Task goal
Reproduce the passage of the school safety editorial starting with "During Tuesday’s Senate" and going on through "provides the system.", changing "silently activated" to "quietly triggered".

San Antonio Express-News (Sunday)
Use all tools to keep schools safe
In 2019, Texas lawmakers enacted school security measures that lacked teeth and adequate funding. The state’s lax gun laws allowed a deeply troubled 18-year-old to purchase assault weapons and ammo in May. Then law enforcement failed to save the 19 students and two teachers he brutally murdered.
There are so many failures at Robb Elementary School in Uvalde that it is natural to focus on the most egregious. But even the smallest decisions weigh heavy in mass shootings.
Before the next shooting, schools must better fortify facilities and update active shooter protocols. No school official can claim a shooting could not happen in their district.
Uvalde Consolidated ISD had extensive school security protocols and training, yet it wasn’t enough May 24. An effective lockdown could have saved more lives. Instead, the shooter easily walked through unlocked doors.
During Tuesday’s Senate special committee hearing,
Texas Education Agency Commissioner Mike Morath and others detailed renewed focus on incident response, facilities access control and behavioral threat assessment.
The alert system is critical. Part of the Uvalde school district’s security effort is a silently activated mobile panic alarm. Houston-based Raptor Technologies, which serves more than 90 percent of Texas public schools and 35,000 schools across the U.S., provides the system.

Collected material

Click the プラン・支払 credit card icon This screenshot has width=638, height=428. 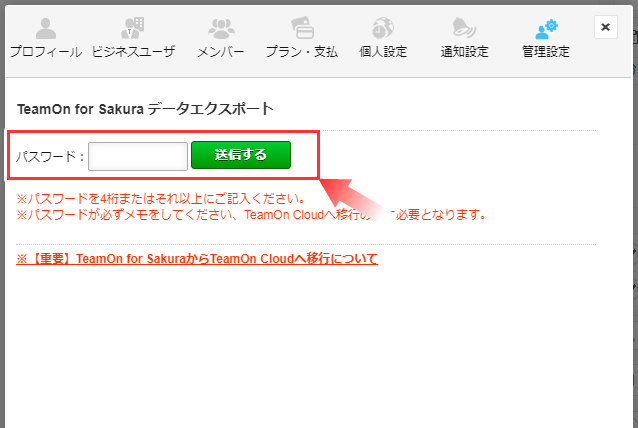302,28
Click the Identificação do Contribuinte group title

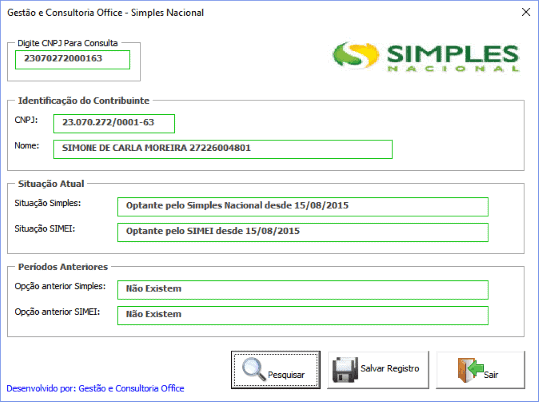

Exercise result
During Tuesday’s Senate special committee hearing,
Texas Education Agency Commissioner Mike Morath and others detailed renewed focus on incident response, facilities access control and behavioral threat assessment.
The alert system is critical. Part of the Uvalde school district’s security effort is a quietly triggered mobile panic alarm. Houston-based Raptor Technologies, which serves more than 90 percent of Texas public schools and 35,000 schools across the U.S., provides the system.